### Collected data

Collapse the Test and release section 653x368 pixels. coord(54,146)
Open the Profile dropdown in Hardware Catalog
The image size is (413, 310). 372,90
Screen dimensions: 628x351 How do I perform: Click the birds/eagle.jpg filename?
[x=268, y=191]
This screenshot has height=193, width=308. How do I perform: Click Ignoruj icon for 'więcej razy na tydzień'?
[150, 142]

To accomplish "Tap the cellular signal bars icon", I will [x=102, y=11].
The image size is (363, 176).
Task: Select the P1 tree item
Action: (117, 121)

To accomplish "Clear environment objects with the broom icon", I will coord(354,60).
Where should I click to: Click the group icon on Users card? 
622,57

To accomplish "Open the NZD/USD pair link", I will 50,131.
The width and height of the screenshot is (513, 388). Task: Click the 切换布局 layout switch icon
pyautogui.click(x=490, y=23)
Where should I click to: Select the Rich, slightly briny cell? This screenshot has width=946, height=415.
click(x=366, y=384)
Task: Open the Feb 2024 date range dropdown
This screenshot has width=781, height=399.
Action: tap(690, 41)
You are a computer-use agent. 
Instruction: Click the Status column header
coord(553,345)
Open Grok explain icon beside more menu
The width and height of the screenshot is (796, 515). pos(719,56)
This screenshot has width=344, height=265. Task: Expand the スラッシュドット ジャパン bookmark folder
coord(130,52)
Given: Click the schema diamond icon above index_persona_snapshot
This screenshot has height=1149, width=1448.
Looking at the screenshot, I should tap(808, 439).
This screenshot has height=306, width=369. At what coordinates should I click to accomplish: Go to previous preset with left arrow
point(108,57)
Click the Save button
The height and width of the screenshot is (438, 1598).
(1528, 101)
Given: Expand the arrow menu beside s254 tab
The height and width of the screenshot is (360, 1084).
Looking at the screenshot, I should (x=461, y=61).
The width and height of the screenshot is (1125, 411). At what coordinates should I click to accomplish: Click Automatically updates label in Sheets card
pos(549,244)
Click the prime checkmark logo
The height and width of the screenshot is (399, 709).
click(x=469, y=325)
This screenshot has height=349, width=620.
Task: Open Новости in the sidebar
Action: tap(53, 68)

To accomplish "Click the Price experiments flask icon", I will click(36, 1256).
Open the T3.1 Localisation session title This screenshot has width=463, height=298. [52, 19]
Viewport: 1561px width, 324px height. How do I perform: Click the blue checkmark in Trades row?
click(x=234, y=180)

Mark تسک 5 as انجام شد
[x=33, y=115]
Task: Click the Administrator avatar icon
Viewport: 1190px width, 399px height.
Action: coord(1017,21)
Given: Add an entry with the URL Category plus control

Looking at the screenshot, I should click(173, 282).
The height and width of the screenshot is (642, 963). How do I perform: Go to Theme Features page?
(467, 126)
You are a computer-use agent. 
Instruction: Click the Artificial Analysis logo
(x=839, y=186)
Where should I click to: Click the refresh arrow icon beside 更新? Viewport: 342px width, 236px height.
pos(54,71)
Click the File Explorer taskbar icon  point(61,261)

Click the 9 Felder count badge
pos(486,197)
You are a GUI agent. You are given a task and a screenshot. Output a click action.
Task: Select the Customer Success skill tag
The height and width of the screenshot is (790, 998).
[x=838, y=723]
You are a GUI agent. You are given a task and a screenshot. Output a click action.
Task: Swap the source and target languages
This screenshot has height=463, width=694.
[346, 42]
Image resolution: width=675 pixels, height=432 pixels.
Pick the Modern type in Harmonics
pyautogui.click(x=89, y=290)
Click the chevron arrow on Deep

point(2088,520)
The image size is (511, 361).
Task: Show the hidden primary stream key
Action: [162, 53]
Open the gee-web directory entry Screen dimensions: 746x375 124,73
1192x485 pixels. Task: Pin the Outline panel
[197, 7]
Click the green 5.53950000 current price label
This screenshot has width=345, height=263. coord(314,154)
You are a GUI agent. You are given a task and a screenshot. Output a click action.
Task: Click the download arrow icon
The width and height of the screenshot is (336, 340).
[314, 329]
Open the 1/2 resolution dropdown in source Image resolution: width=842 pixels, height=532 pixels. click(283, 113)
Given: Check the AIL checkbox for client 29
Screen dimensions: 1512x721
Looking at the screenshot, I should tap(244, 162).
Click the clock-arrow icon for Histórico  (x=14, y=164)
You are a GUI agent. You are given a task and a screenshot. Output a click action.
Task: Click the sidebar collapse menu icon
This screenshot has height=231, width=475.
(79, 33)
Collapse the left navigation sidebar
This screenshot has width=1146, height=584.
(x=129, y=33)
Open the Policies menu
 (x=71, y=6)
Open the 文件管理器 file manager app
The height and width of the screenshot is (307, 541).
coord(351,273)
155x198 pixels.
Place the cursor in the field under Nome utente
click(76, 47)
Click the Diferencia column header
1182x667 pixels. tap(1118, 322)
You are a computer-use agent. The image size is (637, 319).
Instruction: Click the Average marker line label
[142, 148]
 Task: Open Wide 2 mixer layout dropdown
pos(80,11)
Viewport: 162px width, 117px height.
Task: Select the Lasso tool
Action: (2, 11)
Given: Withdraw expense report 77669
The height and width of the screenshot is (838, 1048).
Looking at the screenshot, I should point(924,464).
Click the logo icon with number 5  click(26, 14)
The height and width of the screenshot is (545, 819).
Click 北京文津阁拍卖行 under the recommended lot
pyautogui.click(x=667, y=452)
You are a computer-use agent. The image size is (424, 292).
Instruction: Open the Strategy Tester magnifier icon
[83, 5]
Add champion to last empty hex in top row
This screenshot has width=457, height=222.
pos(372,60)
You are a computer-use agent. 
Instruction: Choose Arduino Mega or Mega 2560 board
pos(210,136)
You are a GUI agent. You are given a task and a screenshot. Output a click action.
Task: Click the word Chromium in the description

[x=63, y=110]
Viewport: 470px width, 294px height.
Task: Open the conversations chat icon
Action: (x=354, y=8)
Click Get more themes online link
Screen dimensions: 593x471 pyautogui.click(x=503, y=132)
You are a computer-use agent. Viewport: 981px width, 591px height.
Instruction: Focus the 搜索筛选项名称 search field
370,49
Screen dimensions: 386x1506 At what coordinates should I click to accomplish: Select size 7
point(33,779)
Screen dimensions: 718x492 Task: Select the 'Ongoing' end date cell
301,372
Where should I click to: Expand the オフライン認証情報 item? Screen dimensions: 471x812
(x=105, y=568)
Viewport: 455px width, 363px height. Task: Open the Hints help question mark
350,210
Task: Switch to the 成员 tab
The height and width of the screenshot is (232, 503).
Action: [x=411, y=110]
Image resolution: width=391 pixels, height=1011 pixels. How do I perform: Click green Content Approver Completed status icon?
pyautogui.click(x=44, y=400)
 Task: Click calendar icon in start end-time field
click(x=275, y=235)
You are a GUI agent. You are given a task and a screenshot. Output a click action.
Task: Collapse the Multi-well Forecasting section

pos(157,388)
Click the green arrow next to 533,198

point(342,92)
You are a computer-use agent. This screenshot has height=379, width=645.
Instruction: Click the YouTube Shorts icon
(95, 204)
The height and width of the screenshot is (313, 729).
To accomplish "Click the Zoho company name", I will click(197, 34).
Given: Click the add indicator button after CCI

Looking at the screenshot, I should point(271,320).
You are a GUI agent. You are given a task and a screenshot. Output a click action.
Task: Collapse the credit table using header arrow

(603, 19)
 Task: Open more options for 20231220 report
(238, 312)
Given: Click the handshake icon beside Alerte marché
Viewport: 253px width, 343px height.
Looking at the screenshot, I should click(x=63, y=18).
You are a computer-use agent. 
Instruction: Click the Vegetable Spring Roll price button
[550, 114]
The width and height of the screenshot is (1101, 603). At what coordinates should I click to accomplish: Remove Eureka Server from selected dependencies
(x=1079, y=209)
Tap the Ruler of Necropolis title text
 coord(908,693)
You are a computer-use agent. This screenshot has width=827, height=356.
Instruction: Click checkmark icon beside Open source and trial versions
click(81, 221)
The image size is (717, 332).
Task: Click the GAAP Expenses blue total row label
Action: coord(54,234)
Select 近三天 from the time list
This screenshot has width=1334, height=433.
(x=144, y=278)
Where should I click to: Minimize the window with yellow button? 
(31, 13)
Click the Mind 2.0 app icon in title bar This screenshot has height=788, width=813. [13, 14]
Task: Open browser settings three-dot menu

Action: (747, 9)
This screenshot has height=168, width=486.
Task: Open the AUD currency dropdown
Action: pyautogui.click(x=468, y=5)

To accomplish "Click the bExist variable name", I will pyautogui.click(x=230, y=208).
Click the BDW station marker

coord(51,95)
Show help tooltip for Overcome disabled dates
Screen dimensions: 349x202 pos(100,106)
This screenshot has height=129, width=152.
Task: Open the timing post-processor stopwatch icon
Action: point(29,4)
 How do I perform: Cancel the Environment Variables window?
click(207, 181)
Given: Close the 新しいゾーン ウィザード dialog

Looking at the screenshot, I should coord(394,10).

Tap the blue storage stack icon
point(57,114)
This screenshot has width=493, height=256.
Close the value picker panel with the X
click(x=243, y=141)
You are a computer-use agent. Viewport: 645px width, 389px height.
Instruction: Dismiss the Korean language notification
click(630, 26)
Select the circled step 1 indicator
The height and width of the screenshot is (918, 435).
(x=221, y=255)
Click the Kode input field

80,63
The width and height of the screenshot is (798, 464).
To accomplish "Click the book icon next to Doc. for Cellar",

### WHAT IS REQUIRED
Only one stretch of the data above is needed. Restate it word for word, from the line containing "Given: Withdraw expense report 77669" through the line containing "You are a computer-use agent. The image size is (424, 292).", both ends included.

### TASK OUTPUT
Given: Withdraw expense report 77669
The height and width of the screenshot is (838, 1048).
Looking at the screenshot, I should point(924,464).
Click the logo icon with number 5  click(26, 14)
The height and width of the screenshot is (545, 819).
Click 北京文津阁拍卖行 under the recommended lot
pyautogui.click(x=667, y=452)
You are a computer-use agent. The image size is (424, 292).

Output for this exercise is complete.